Por supuesto, la inspección educativa no puede ni debe renunciar a su función de garantía. Forma parte de nuestra responsabilidad velar por el cumplimiento de los derechos y deberes de todos los implicados en el proceso educativo y por el correcto funcionamiento del sistema en su conjunto. Pero, precisamente por eso, nuestra legitimidad no depende únicamente de nuestra capacidad para controlar, sino, especialmente, de nuestra capacidad para resultar útiles a la mejora de la enseñanza y, con ella, del aprendizaje.
Quizá por ello convendría seguir avanzando hacia una manera de entender la inspección educativa que, afortunadamente, cada vez comparten más compañeros y compañeras: no solo como supervisión, control o verificación, sino también, y especialmente, como una forma de ayuda profesional basada en el conocimiento, la evidencia y el acompañamiento técnico. Porque ayudar significa contribuir a que las decisiones educativas estén mejor fundamentadas. Significa orientar procesos complejos sin reducirlos a un checklist administrativo. Supone, en definitiva, poner el conocimiento profesional al servicio de una mejor educación.

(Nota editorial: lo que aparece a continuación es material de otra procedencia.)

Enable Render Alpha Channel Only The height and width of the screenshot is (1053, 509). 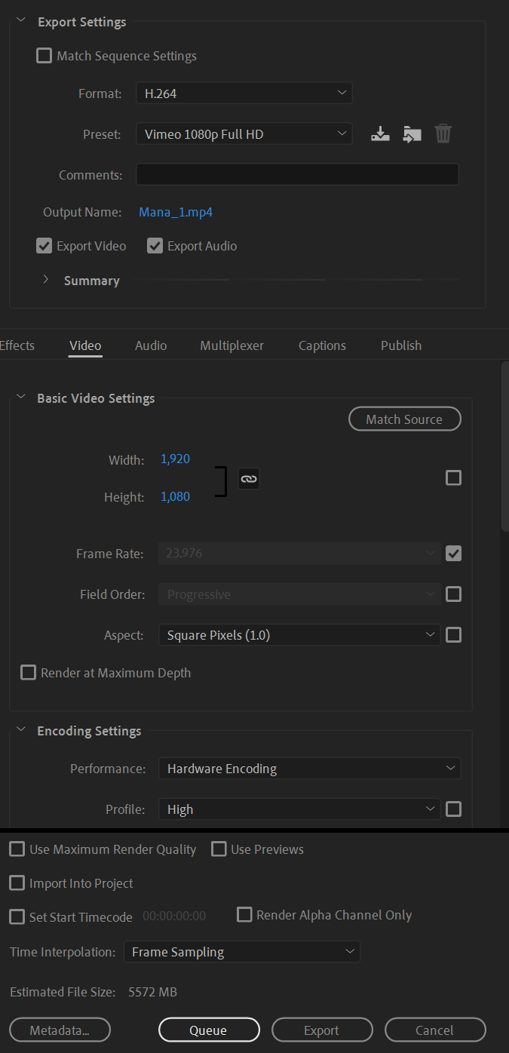tap(244, 914)
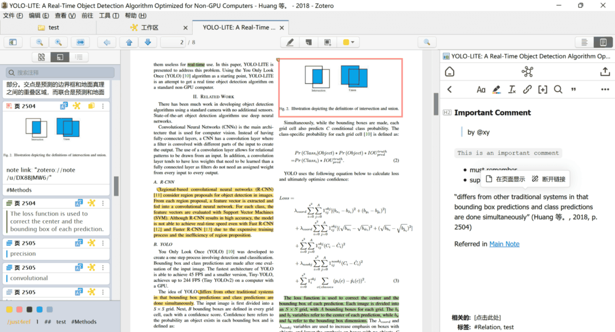Click the note editor export icon
This screenshot has height=332, width=615.
point(605,72)
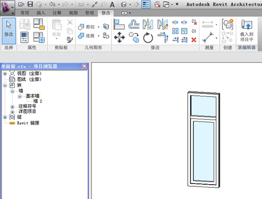
Task: Expand the 注释符号 tree node
Action: click(x=12, y=107)
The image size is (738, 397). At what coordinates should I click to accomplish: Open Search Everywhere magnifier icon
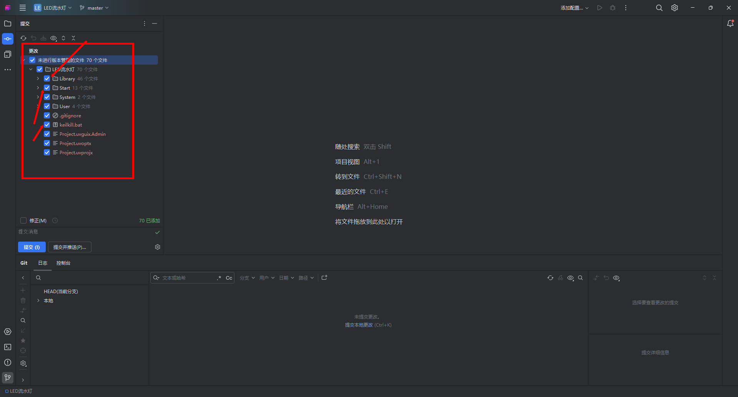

Tal vez aquí resida el verdadero sentido del sencillo algoritmo que encabeza este artículo: inspección + educativa = ayuda. Cuando la inspección es más educativa, deja de percibirse únicamente como un mecanismo de control y se convierte en algo mucho más valioso: una herramienta para mejorar la enseñanza y favorecer que los alumnos aprendan más y mejor. Porque, al final, ¿qué otra cosa debería significar realmente la calidad y la equidad que proclaman nuestras leyes educativas?
Referencias:
- Sobre la evolución reciente de la inspección educativa hacia modelos orientados a la mejora de la enseñanza y al desarrollo de competencias profesionales, pueden consultarse:
Vidorreta, C. (2024). Funciones y competencias profesionales de la inspección educativa. Supervisión 21, 72(72). https://doi.org/10.52149/Sp21/72.4
Manso, J. y Barreiro, V. (2024). el desarrollo de la inspección de educación a través de sus competencias profesionales. Supervisión 21, 72(72). https://doi.org/10.52149/Sp21/72.6
- Véanse, entre otros, trabajos que recogen conclusiones de la investigación sobre la enseñanza de la lectura y la escritura:
Ripoll Salceda, J. C. (2023). Un marco para el desarrollo de la competencia lectora. Ministerio de Educación, Formación Profesional y Deportes. https://www.libreria.educacion.gob.es/libro/un-marco-para-el-desarrollo-de-la-competencia-lectora_183942/
Tirado Ramos, M. A. (2024). Dime cómo lees y te diré cuánto aprendes: ¿Qué nos aporta la investigación a la enseñanza de la lectura? Supervisión 21, 71(71). https://doi.org/10.52149/Sp21/71.8
Tirado Ramos, M.A. (2025). Pensar con lápiz y papel: Aportaciones de la investigación a la enseñanza de la escritura. Supervisión 21, 78(78). https://doi.org/10.52149/Sp21/78.11
- Esta orientación encuentra un respaldo explícito en el reciente Real Decreto 68/2026, de 4 de febrero, por el que se regula la inspección educativa. Entre los fines de la función inspectora, el artículo 5 señala expresamente la necesidad de “mejorar el sistema educativo y la calidad y equidad de la enseñanza” (art. 5.d). Del mismo modo, entre sus funciones se incluyen tanto la de “supervisar la práctica docente, la función directiva y colaborar en su mejora continua” (art. 6.b) como la de “asesorar, orientar e informar a los distintos sectores de la comunidad educativa” (art. 6.g).